_Trecho do texto_
○ ○ ○ ○ ○ ○ ○

Dizem que o ano começa depois da quarta-feira de cinzas, o corpo exausto da folia, volta à rotina do horário comercial como procedem as regras do Jogo da Vida.

Por alguns dias, a cidade pôde assistir de perto as fantasias tomarem as ruas, o cortejo passar e capturar a atenção dos desprevenidos e curiosos, foi possível se identificar com quem denunciou as amarguras da política nas plaquinhas, rir das paródias sobre os líderes mundiais e seduzir com o corpo quem passava por ali afim da paquera.

Houve espaço para tudo durante os quatro dias: manifestos, danças e atos que apontam ao que há de mais humano: o desejo. Algumas extravagâncias sempre acontecem, claro, se compararmos tais eventos aos dias “normais”, sempre haverá alguma discrepância, afinal, de trezentos e sessenta e cinco dias, restam apenas quatro para a festa da carne, é pouco tempo dedicado a isso, não acha? Seja pouco, ou seja muito, o fato é que o carnaval acabou. Mas e agora, o que fazer com o corpo? Com as palavras da denúncia? Com a piada vexatória contra o dono do dólar? E agora, você?

O carnaval vai na contramão do horário comercial e do corpo-rativo, que dispõe de um ideal imaginário a ser conquistado para então poder dar acesso a algum tipo de gozo ao sujeito, sempre medido e regulado. É durante a festa da carne, que uma certa semi-nudez pode aparecer em busca da liberdade e da atração de novos olhares. O corpo passa a ocupar outro sentido, outra função, arrisco em dizer que tais funções são mais criativas e maleáveis que a pose engomada do escritório - o corpo vira símbolo, e por isso consegue satisfazer-se dentro dos limites do sentido que o sujeito pode inventar para si.

○ ○ ○ ○ ○ ○ ○

_Registros de dados_
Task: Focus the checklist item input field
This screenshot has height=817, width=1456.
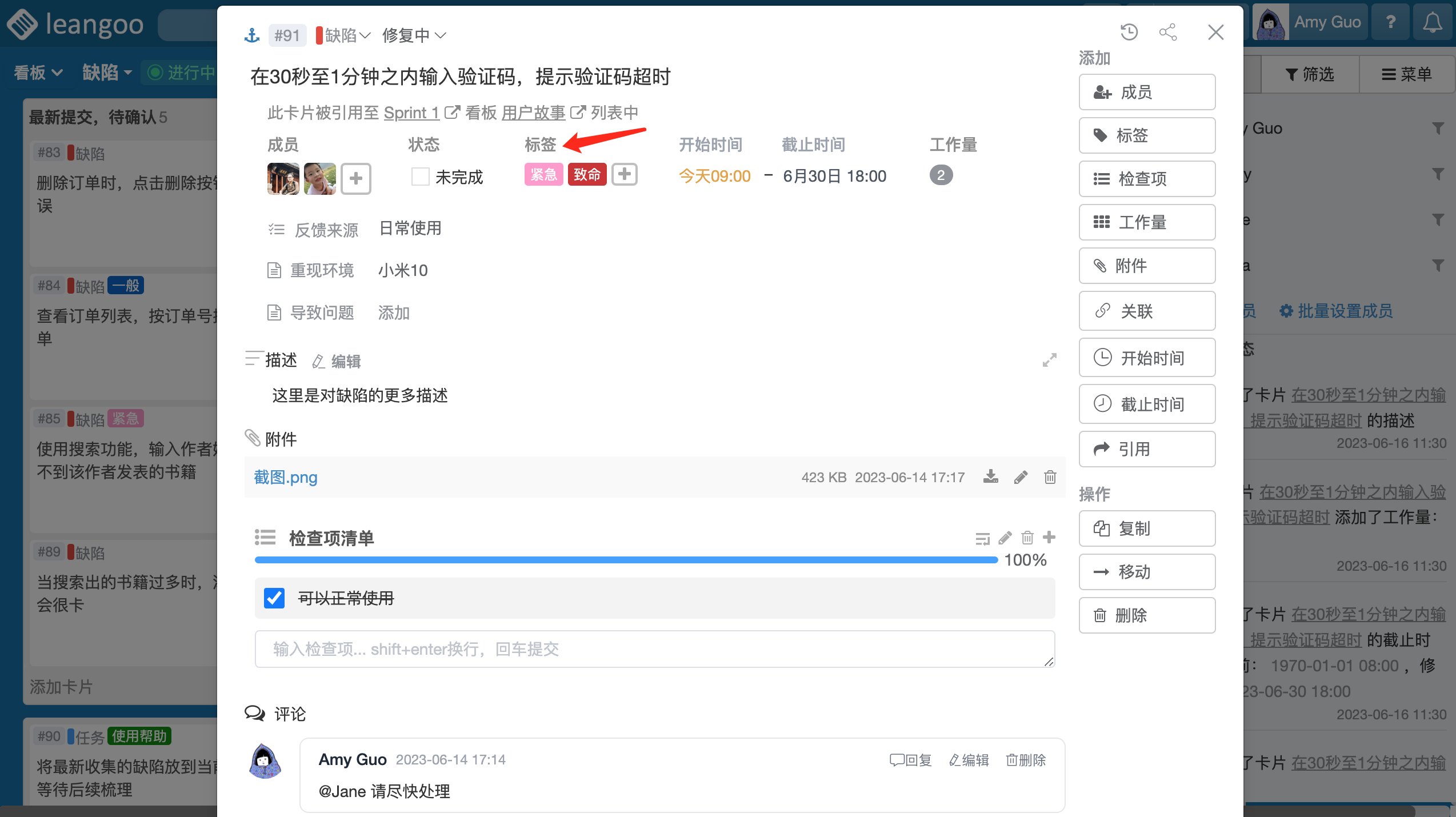Action: pos(654,649)
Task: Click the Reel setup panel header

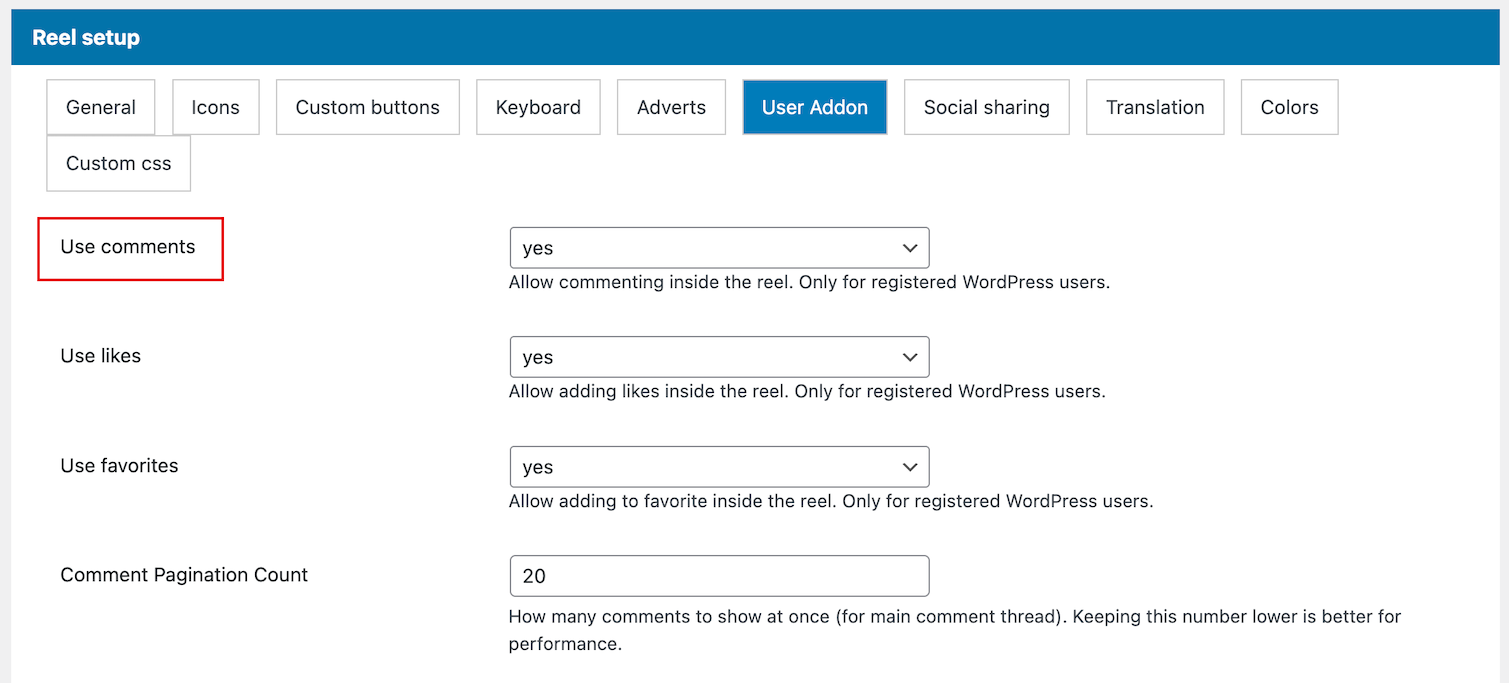Action: point(86,38)
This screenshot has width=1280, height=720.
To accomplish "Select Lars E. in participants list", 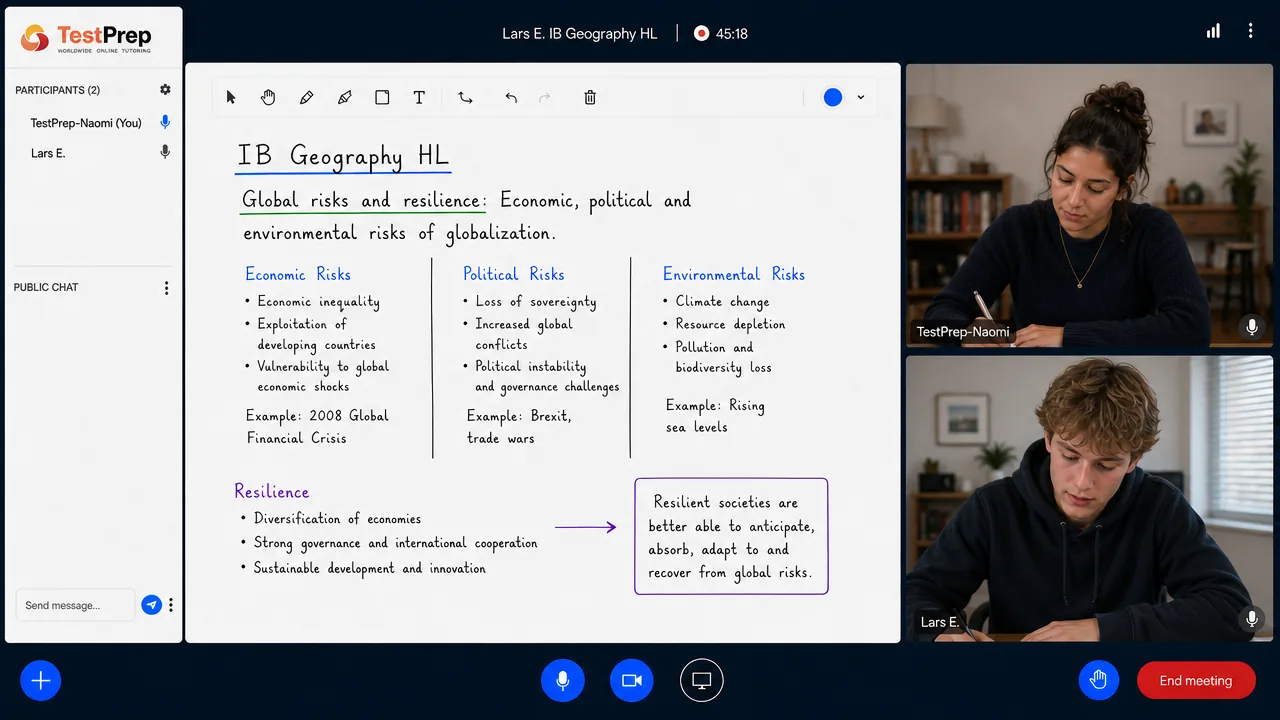I will (x=48, y=153).
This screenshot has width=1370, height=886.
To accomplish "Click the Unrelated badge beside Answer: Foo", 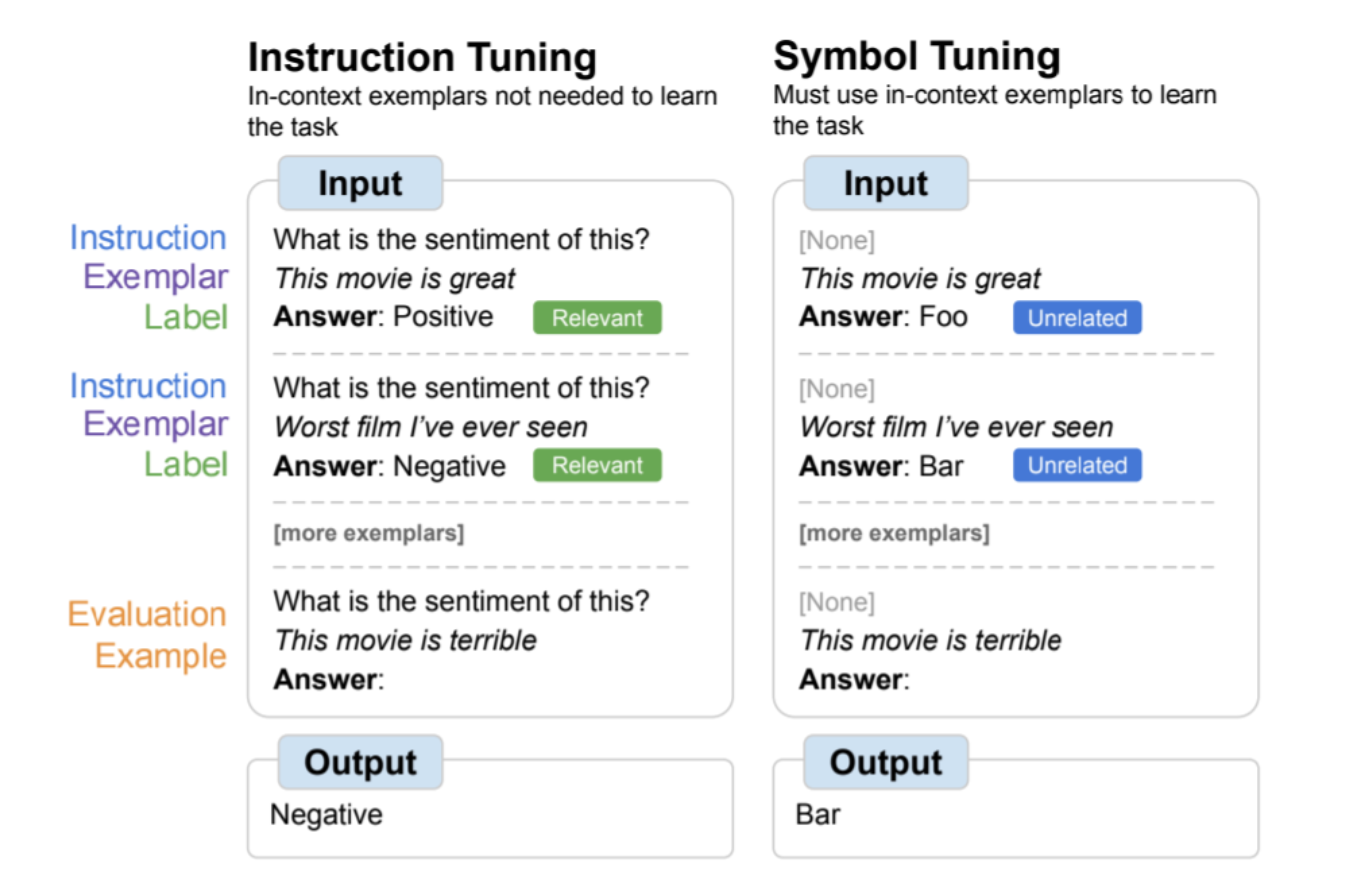I will pyautogui.click(x=1077, y=318).
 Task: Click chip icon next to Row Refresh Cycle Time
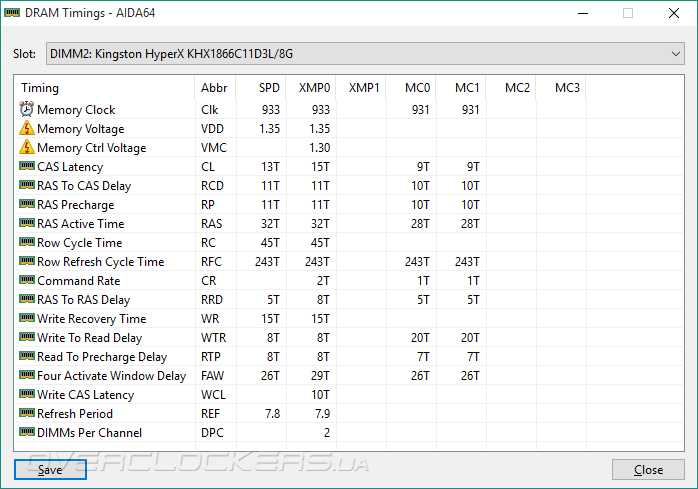26,262
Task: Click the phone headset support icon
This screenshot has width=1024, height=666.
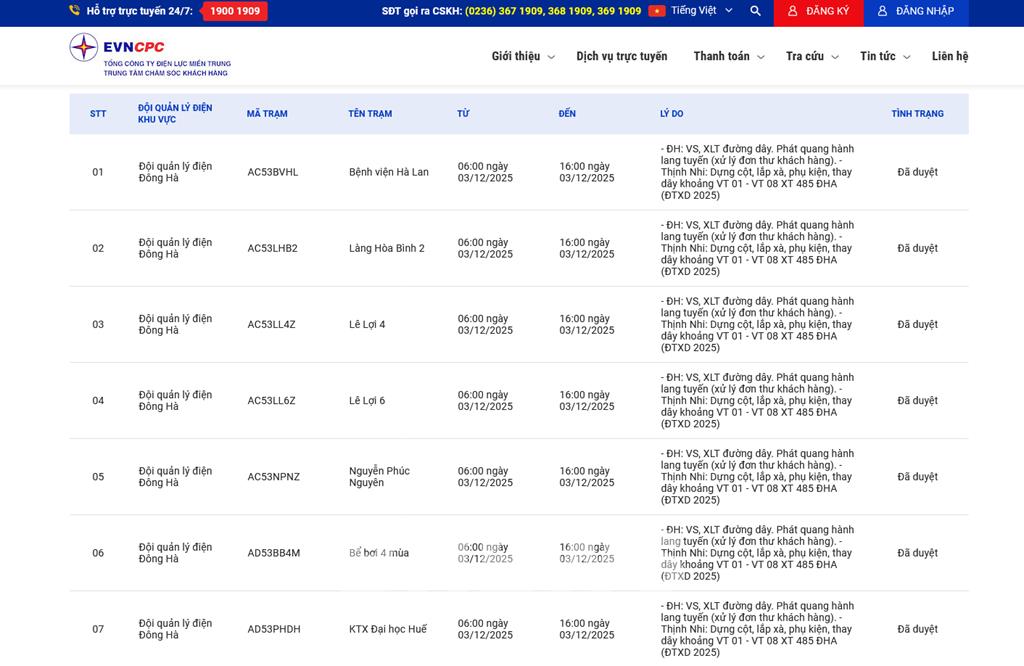Action: (x=75, y=11)
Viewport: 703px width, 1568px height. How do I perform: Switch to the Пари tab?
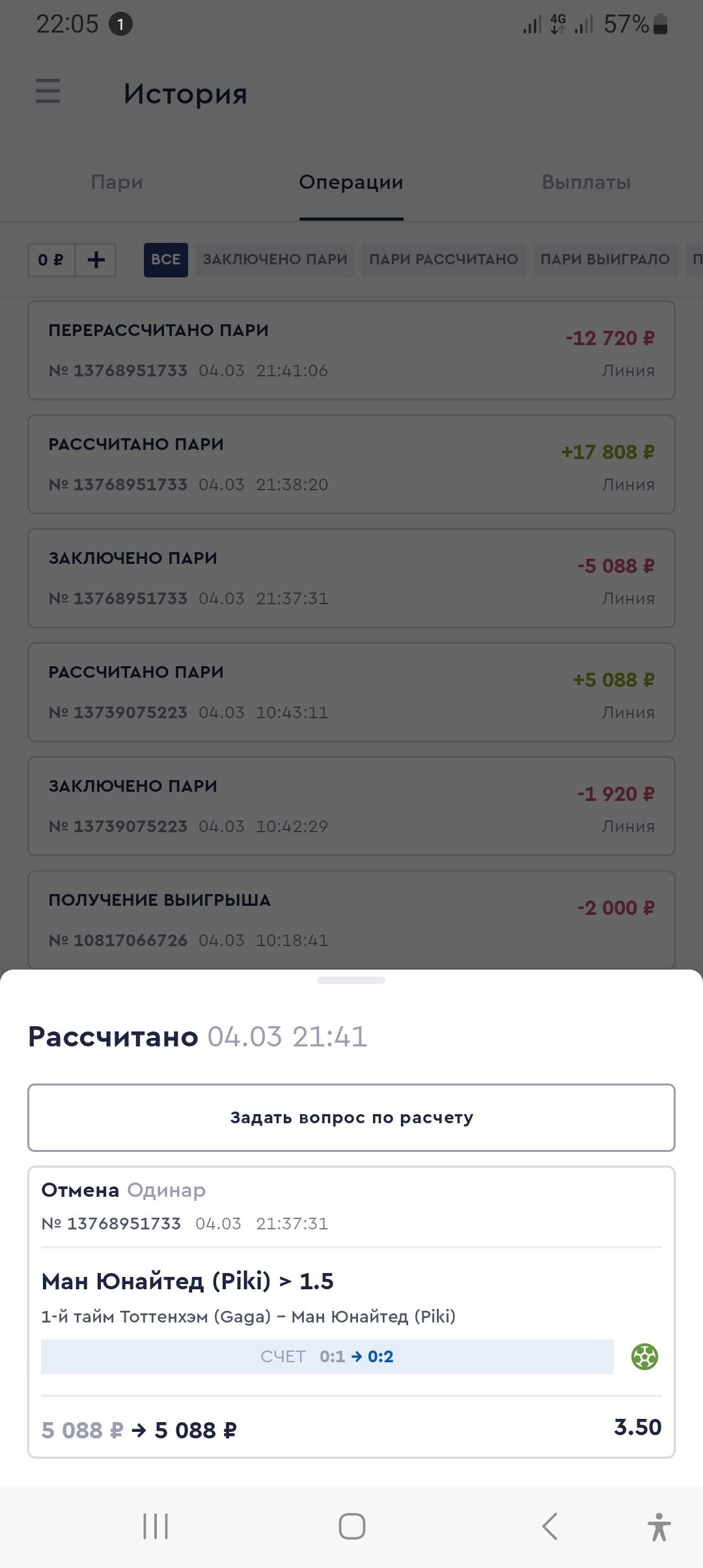pos(117,182)
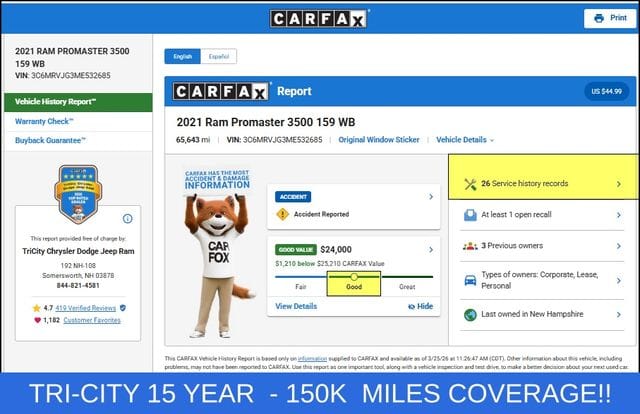Open the Buyback Guarantee tab
Screen dimensions: 640x414
(51, 142)
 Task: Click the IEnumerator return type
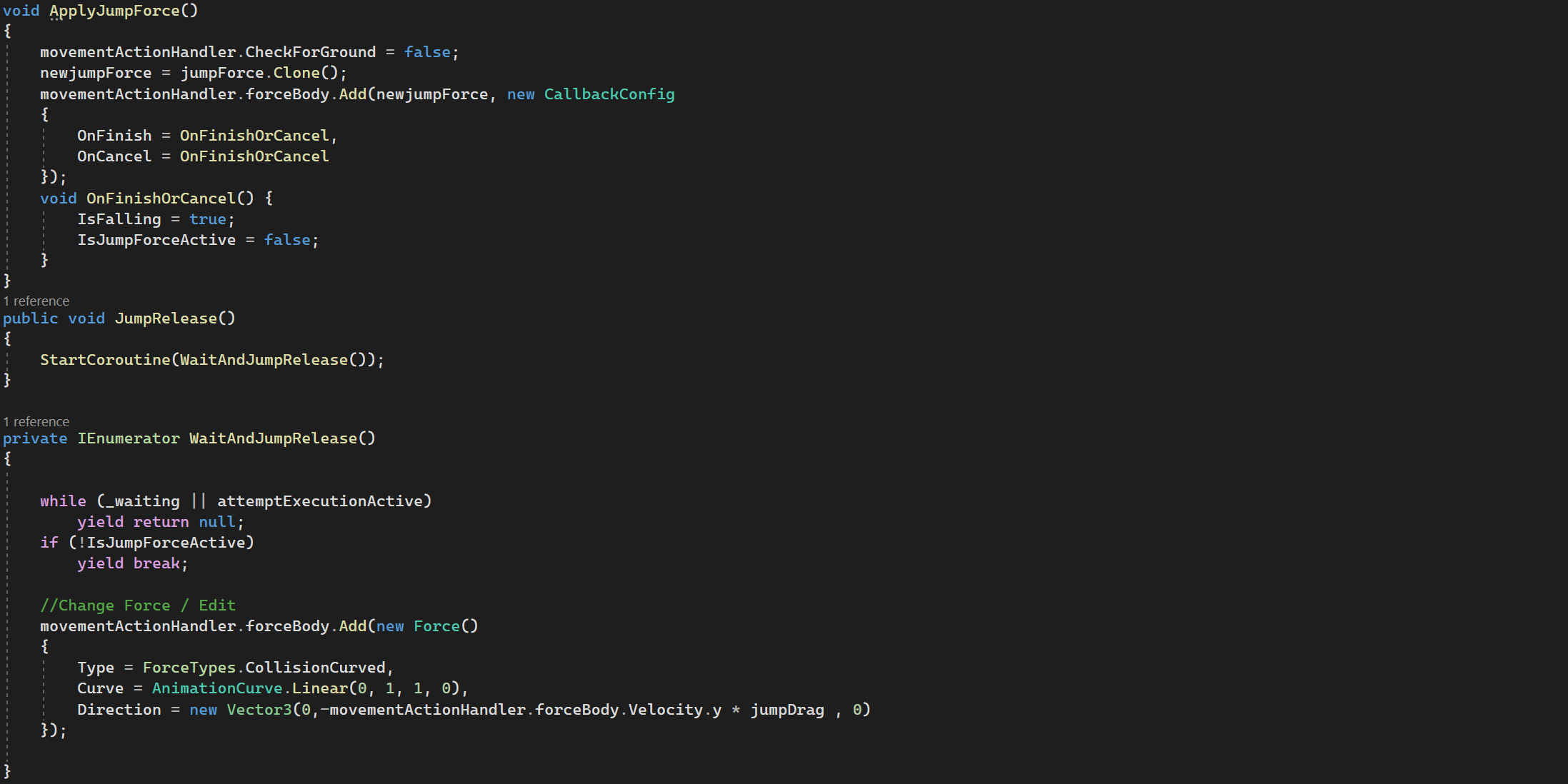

○ ○ ○ ○ ○ ○ ○

_Tarefas a cumprir_
1 > Segundo o texto sobre o carnaval, quantos dias do ano restam para a festa da carne?
2 > No texto sobre o carnaval, reescreva o trecho de "Por alguns dias, a" até "afim da paquera.", trocando "cortejo" por "desfile".
3 > Dê sequência ao texto sobre o carnaval a partir do ponto em que ele termina.
Os registros não têm relação nenhuma com o que se pede aqui.

_Respostas dos exercícios_
1 > Restam apenas quatro dias, de trezentos e sessenta e cinco.

2 >
Por alguns dias, a cidade pôde assistir de perto as fantasias tomarem as ruas, o desfile passar e capturar a atenção dos desprevenidos e curiosos, foi possível se identificar com quem denunciou as amarguras da política nas plaquinhas, rir das paródias sobre os líderes mundiais e seduzir com o corpo quem passava por ali afim da paquera.

3 >
Um sentido que talvez remeta ao tempo Antigo, e à toda simbologia presente na época, onde os gregos celebravam o fim da escassez do inverno e a chegada da primavera, bem como a fartura que seguia os dias de Sol por longos meses. Na época, escravos, mulheres e os mais desfavorecidos encontravam brechas sociais e assim, conseguiam ocupar lugares de aplauso, como acontece aproximadamente, nos desfiles das grandes escolas hoje em dia, os também excluídos gozam de certo poder e privilégio com o corpo. O carnaval tem disso, pois propõe na rua o espaço para ridicularizar os poderosos e aplaudir os injustiçados, concede a palavra, o sentido, a atenção e o troféu de quem fantasiado pôde romper com a lógica maquínica que vivemos, e contagiar os simpatizantes com a alegria de viver mais uma vez.

O tempo do calendário retorna e com ele a vida toma a forma que lhe é de rotina. Apesar disso, o carnaval passa deixando os glitters pelo sofá, e a possibilidade de um novo sentido para o corpo e a experiência de viver as fantasias, além de anunciar a presença das máscaras e suas facetas, afinal, a festa ainda é sobre aquilo que está por vir e isto inclui o devir que cabe a todos.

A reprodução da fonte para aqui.